Excerto:
Acórdão nº 380/08.0YXLSB.C1.S1 de Supremo Tribunal de Justiça (Portugal), 07 de Junho de 2011

Magistrado ResponsávelGRANJA DA FONSECA
Data da Resolução07 de Junho de 2011
EmissorSupremo Tribunal de Justiça (Portugal)

Acordam no Supremo Tribunal de Justiça: 1.

Pretendendo exercer o direito de regresso que lhe é conferido pela alínea c) do artigo 19º do DL n.º 522/85, de 31/12, “AA - Companhia de Seguros, SA” intentou a presente acção, com processo comum, sob a forma sumária, contra BB.

Dados apresentados:
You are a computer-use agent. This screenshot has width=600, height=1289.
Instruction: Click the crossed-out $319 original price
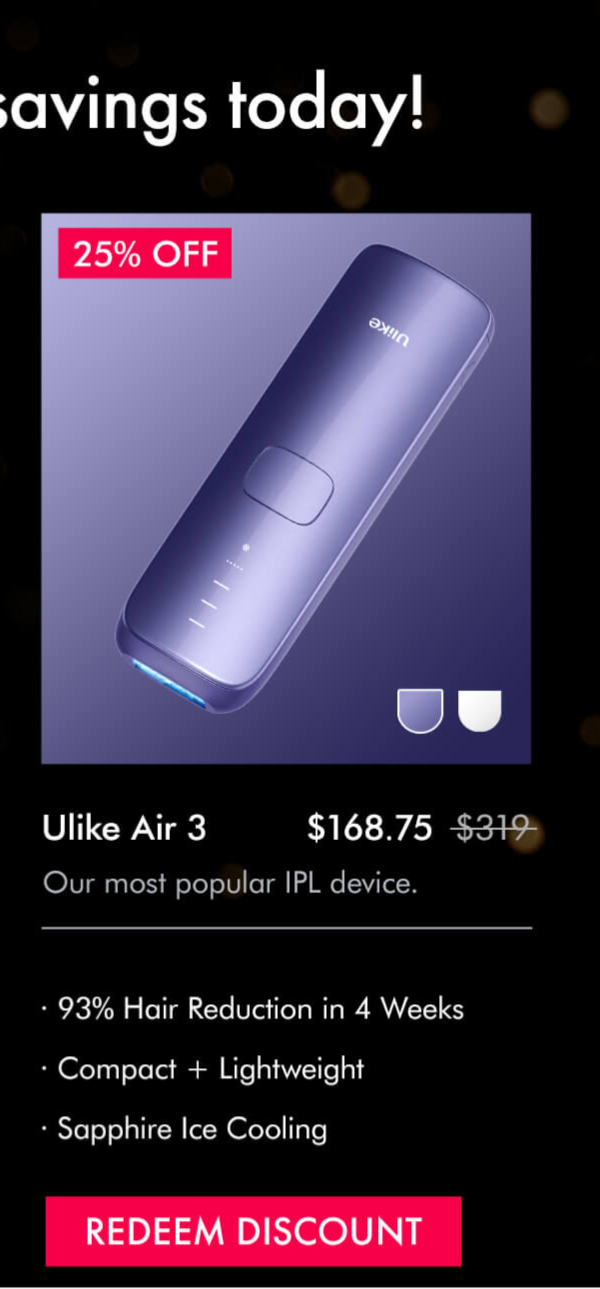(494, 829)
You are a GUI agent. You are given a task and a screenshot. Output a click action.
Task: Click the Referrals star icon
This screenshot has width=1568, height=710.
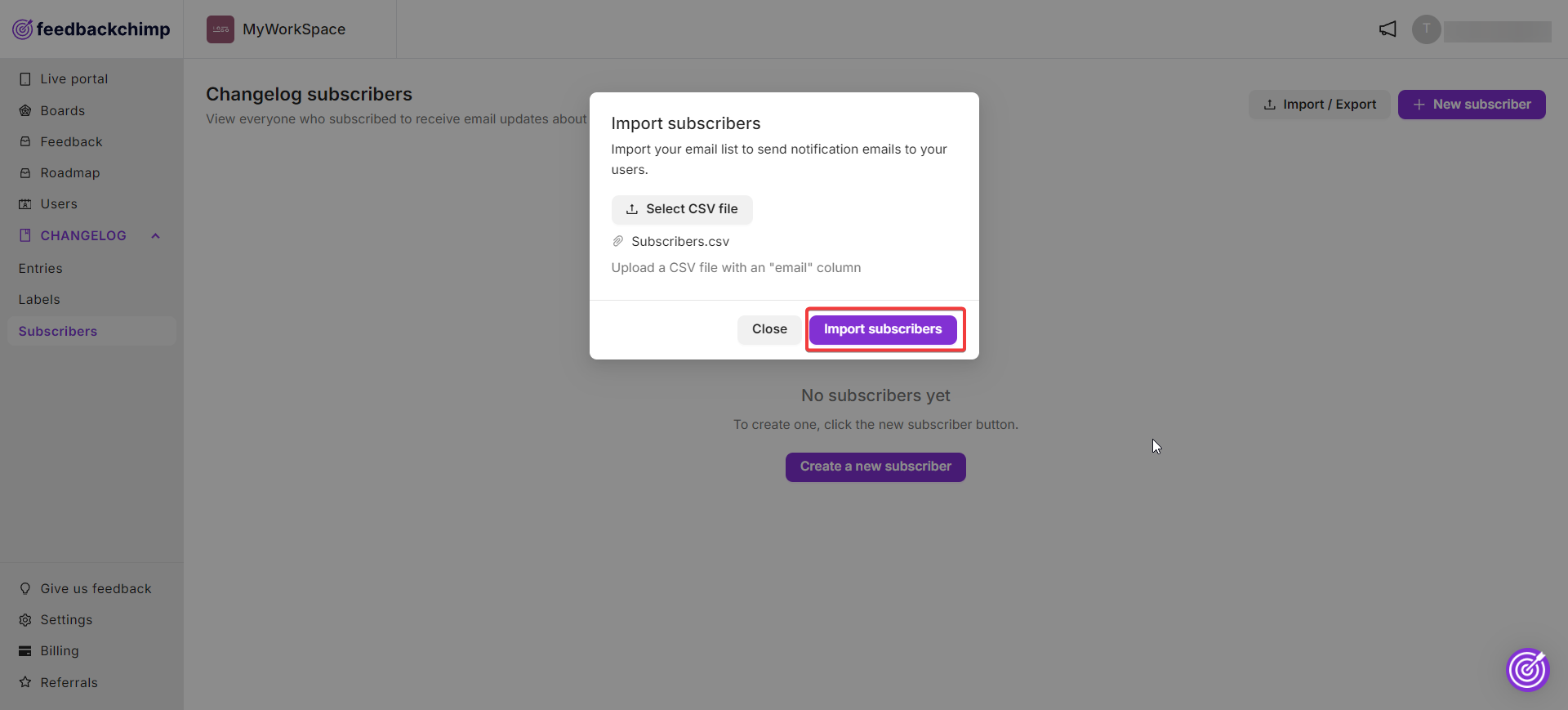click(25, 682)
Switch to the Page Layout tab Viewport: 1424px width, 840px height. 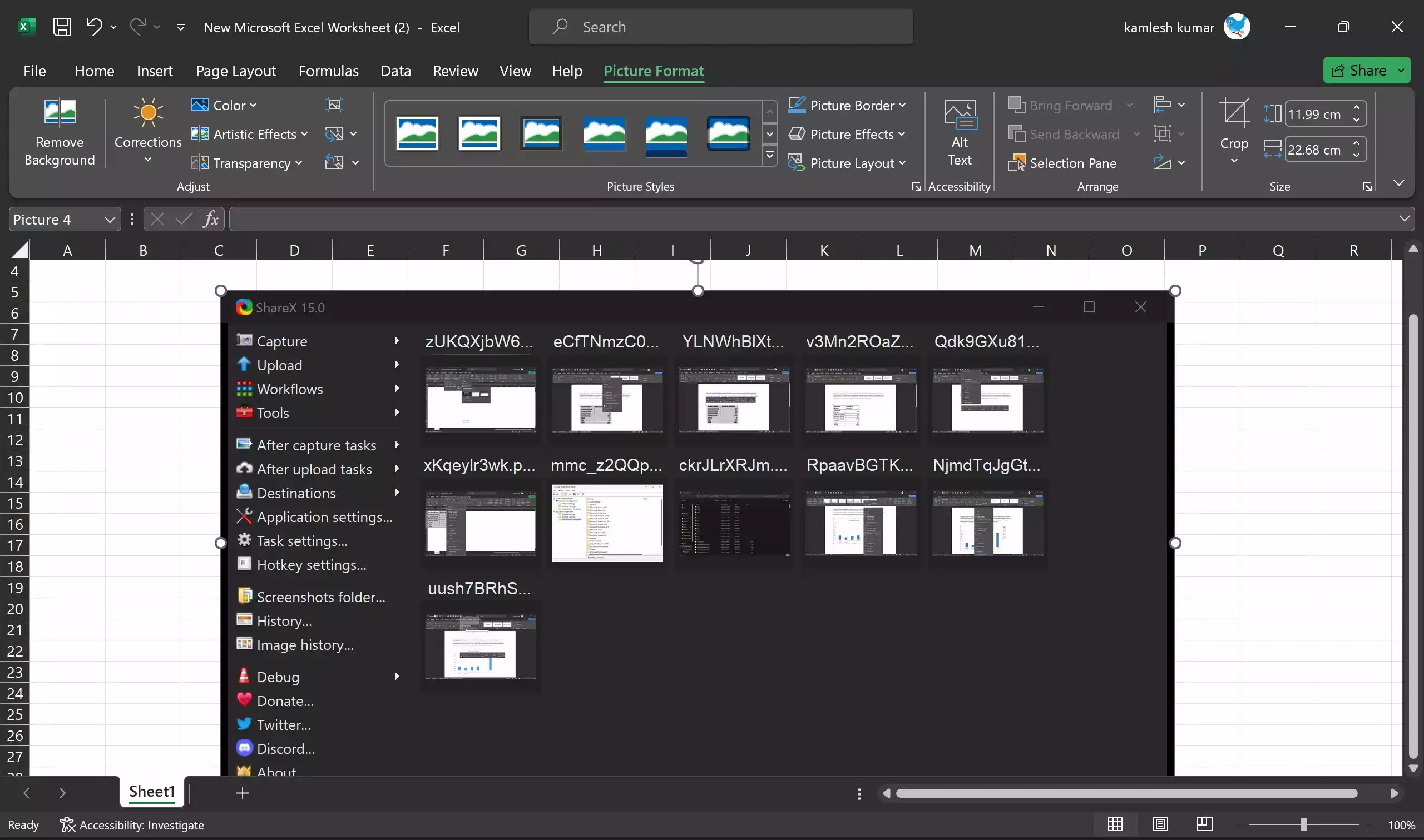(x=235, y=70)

Objetivos:
(a) Segundo o acórdão, por que razão a "AA - Companhia de Seguros, SA" intentou a acção contra BB? Responda em uma a três frases.
(b) Reescreva o trecho do acórdão que vai de "Acórdão nº 380/08.0YXLSB.C1.S1" até "sumária, contra BB.", trocando "BB" por "CC".
(c) Prossiga a redação do acórdão do Supremo Tribunal de Justiça a partir da última frase apresentada.
Os registos são material independente do acórdão.

Resultados:
(a) A "AA - Companhia de Seguros, SA" intentou a acção contra BB porque pretendia exercer o direito de regresso. Esse direito é-lhe conferido pela alínea c) do artigo 19º do DL n.º 522/85, de 31/12.

(b)
Acórdão nº 380/08.0YXLSB.C1.S1 de Supremo Tribunal de Justiça (Portugal), 07 de Junho de 2011

Magistrado ResponsávelGRANJA DA FONSECA
Data da Resolução07 de Junho de 2011
EmissorSupremo Tribunal de Justiça (Portugal)

Acordam no Supremo Tribunal de Justiça: 1.

Pretendendo exercer o direito de regresso que lhe é conferido pela alínea c) do artigo 19º do DL n.º 522/85, de 31/12, “AA - Companhia de Seguros, SA” intentou a presente acção, com processo comum, sob a forma sumária, contra CC.

(c)
Fundamentando a sua pretensão, alega, em síntese, que, no dia 7/01/2006, no circunstancialismo de tempo, lugar e modo que descreve, ocorreu um acidente de trânsito na EN 342, em Condeixa-a-Nova, em que intervieram o veículo de matrícula 00-00-00, cuja responsabilidade civil estava coberta pelo seguro que havia celebrado com o réu, proprietário e condutor, e o ligeiro de passageiros com a matrícula 00-00-00 conduzido por CC, a quem pagou, bem como aos passageiros desta última viatura, o correspondente pecuniário agora pedido, atribuindo a culpa do sinistro ao réu que conduzia com TAS de 0,59 g/l, perturbando-lhe os reflexos, tendo realizado uma manobra de inversão de marcha, sem ter tomado previamente as diligências necessárias, indo embater na viatura 00-00-00.

Conclui, pedindo a condenação do réu no pagamento da quantia de 10.171,63 €, acrescida de juros de mora.

Contestou o réu, alegando, em síntese, que não fez, nem pretendeu fazer qualquer inversão de marcha. Acrescenta que a viatura que conduzia apanhou gelo e geada na estrada, despistou-se, perdendo o controle da mesma e nessa altura foi embatido pela viatura 00-00-00, cujo condutor seguia com excesso de velocidade. Mais refere que, a existir taxa de alcoolemia, ela não teve influência na dinâmica do acidente.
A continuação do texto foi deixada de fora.